Thursday, 26 July 2007

Equal Opportunities - discrimination on grounds of belief

I've done a little more research into Equal Ops law and have found lots of people claiming it is unlawful to discriminate on the grounds of "religion or belief". At first glance, it really might appear unlawful to discriminate against someone who believes that black is live and red is neutral (I know, EU rules require new colours these days, but the vast majority of houses still have red/black wiring for the bits the householder doesn't usually mess with).

So I checked out the relevant statutory instrument which seems to be The Employment Equality (Religion or Belief) Regulations 2003. Fortunately, "religion or belief" is quite specifically defined as:

"any religion, religious belief, or similar philosophical belief"

I doubt you'd consider black-is-live-red-is-neutral to be religious or philosophical, so I guess we're OK on that point.

However, the sincerely-held, but probably delusional, quasi-religious belief is going to be trickier. It really does seem to be unlawful to discrimate against an employee (or potential employee) who, say, sincerely believes something that would be harmful to our business (e.g. that nails and hammers should only be held with the right hand, thereby making it impossible to hold both the nail and hammer at the same time; or something far more serious like believing that members of another religion should be exterminated.)

I can't find an exception for this sort of thing. There is an exception to allow discrimination if it is in the interests of "national security" (reg 24); and a rather complicated exception about Sikhs, turbans, helmets and building sites (reg 26). There is also an exception (reg 7) if your business really needs to employ only people who are members of a particular religion (presumably to allow the Church of England to only employ Anglicans as vicars. It would be awkward if they had to also employ Catholics and Muslims), but it doesn't operate the other way. i.e. if you need people to be members of a particular religion, you can reject people who are not members of that religion. But we don't need people to be members of a particular religion, so we can't use that exception.

I suppose, though, that if the person's belief prevents them effectively doing their job (as with the hypothetical nail / hammer example), that's going to be the over-riding principle, right? So you are rejecting them because they can't do the job, not really because of their belief? Surely it's OK to do that?

Wednesday, 18 July 2007

Environment Policy - my version

And here is my version of our Environment Policy. It is admittedly a bit weak, but still an improvement on Supply London's standard version.

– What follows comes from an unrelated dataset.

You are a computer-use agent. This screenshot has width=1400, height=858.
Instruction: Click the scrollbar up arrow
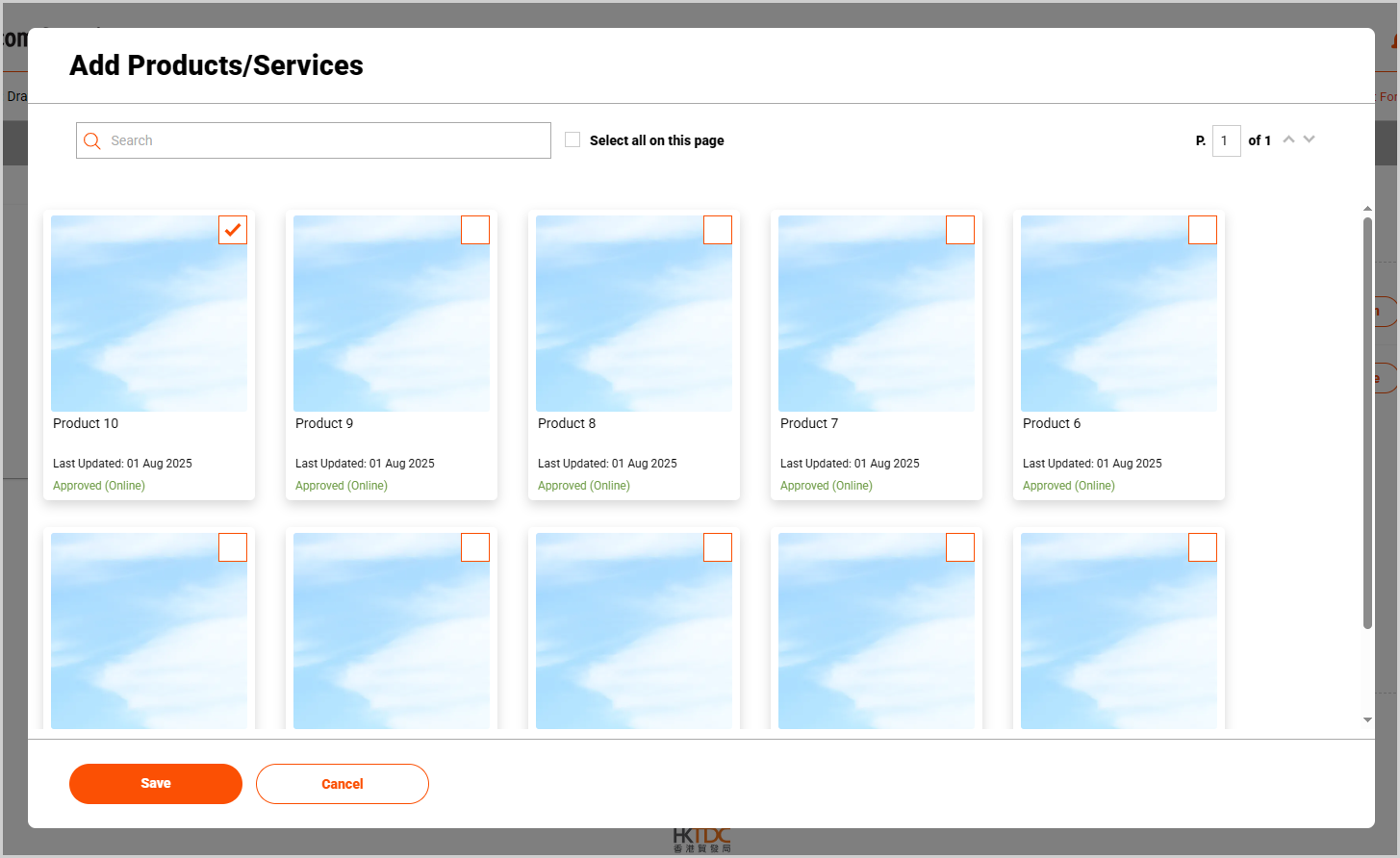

***********************************
Environmental Policy


We are committed to comply with legislation, to continually improve our processes to prevent pollution so lessening our impact on the environment.

We seek out opportunities to reduce our environmental impact where possible.

Examples of such actions which we have already taken include:

- Using motorcycles instead of vans in all urban areas
- Using bicycles instead of motorcycles where distances permit (e.g. City & West End)
- Encouraging office staff to cycle to work through the provision of a Ride2Work scheme
- Drinking tap water, not bottled water, out of glasses, not disposable cups
- Recycling office waste wherever facilities exist to do this
- Using low-energy lamps instead of incandescent lamps

We actively seek out new opportunities and review our progress on a regular basis.